YOUR ASSIGNMENT. Can you filter the data below, keeping only the lines that contain the word "screenshot" with its case matched, and copy those lines out?

MATERIAL SUPPLIED.

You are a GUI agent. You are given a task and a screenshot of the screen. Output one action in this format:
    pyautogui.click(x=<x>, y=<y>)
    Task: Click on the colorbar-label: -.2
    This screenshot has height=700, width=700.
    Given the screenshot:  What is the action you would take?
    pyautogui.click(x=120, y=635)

---

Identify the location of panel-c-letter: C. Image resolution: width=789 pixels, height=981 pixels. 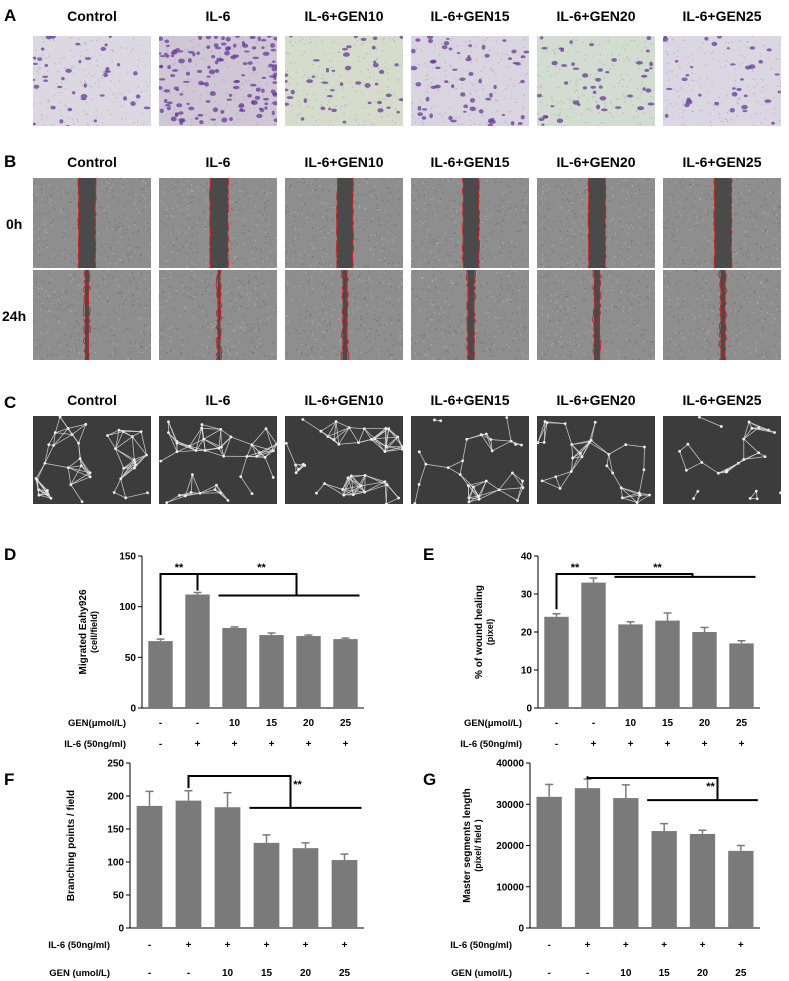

WRITTEN ANSWER.
You are a GUI agent. You are given a task and a screenshot of the screen. Output one action in this format:
    This screenshot has height=700, width=700.
    Given the screenshot:  What is the action you would take?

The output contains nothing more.